Par un arrêt rendu le 20 mai 2026 (pourvoi n° 25-11.302), la chambre commerciale de la Cour de cassation apporte une précision cruciale concernant les délais d'action du mandataire judiciaire en cas d'extension de procédure collective.
Le contexte
Une procédure de redressement judiciaire est ouverte à l'encontre d'une première société. Quelques mois plus tard, le tribunal prononce l'extension de cette procédure à une seconde société, après avoir constaté une confusion de leurs patrimoines. Souhaitant reporter la date de cessation des paiements, le liquidateur assigne les sociétés. Problème : son action intervient moins d'un an après le jugement d'extension, mais plus d'un an après le jugement d'ouverture initial.
La question juridique
En cas d'extension d'une procédure collective pour confusion des patrimoines, le délai de prescription d'un an pour agir en report de la date de cessation des paiements (prévu par l'article L. 631-8 du code de commerce) court-il à compter du jugement d'ouverture initial ou du jugement d'extension ?
La solution de la Cour de cassation
La Haute juridiction rejette le pourvoi du liquidateur et confirme l'irrecevabilité de son action.

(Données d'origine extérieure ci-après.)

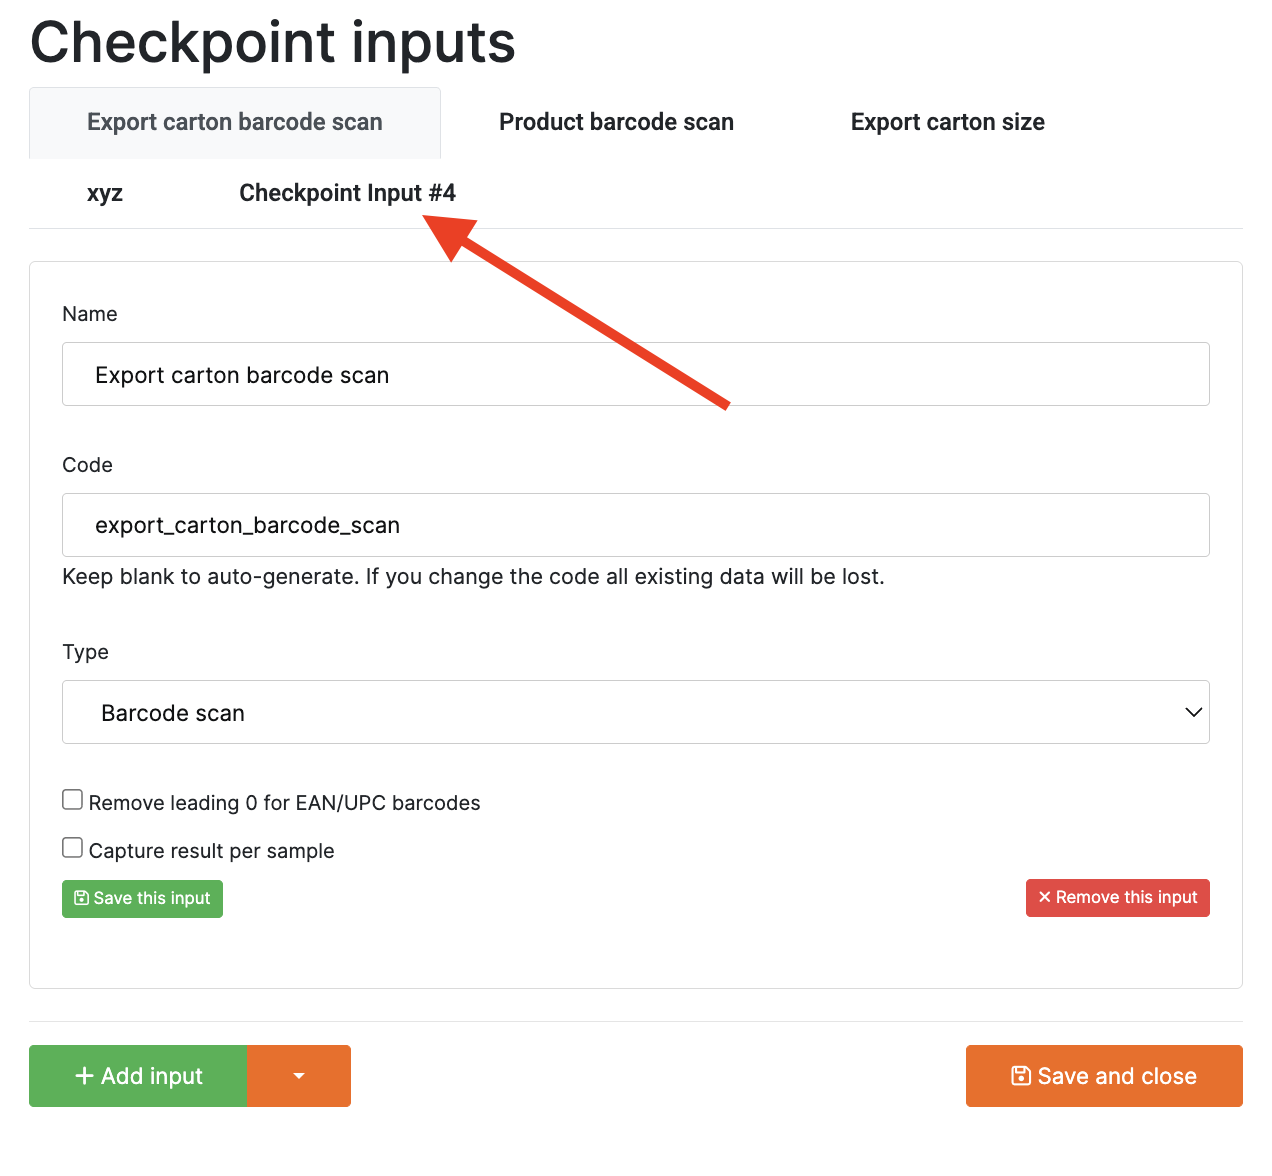Select the xyz tab
The height and width of the screenshot is (1176, 1272).
click(x=105, y=193)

En se fondant sur les articles L. 631-8 et L. 621-2 du code de commerce, la Cour de cassation rappelle la stricte application du principe d'unicité de la procédure collective : l'extension ne crée pas une nouvelle procédure, elle incorpore la seconde entité dans la première. En conséquence, le point de départ du délai de prescription est le jugement d'ouverture de la procédure initiale, et non le jugement d'extension.
Ce qu'il faut retenir
L'extension d'une procédure collective ne remet pas les compteurs à zéro pour le calcul des délais de prescription. Pour les praticiens, cet arrêt impose une vigilance accrue : le délai pour agir en report de la date de cessation des paiements se cristallise dès le premier jugement d'ouverture, indépendamment de la date à laquelle l'extension est prononcée.
Arrêt de la Cour de cassation, Chambre commerciale, financière et économique, 20 mai 2026 (n° 250 F, Pourvoi n° B 25-11.302).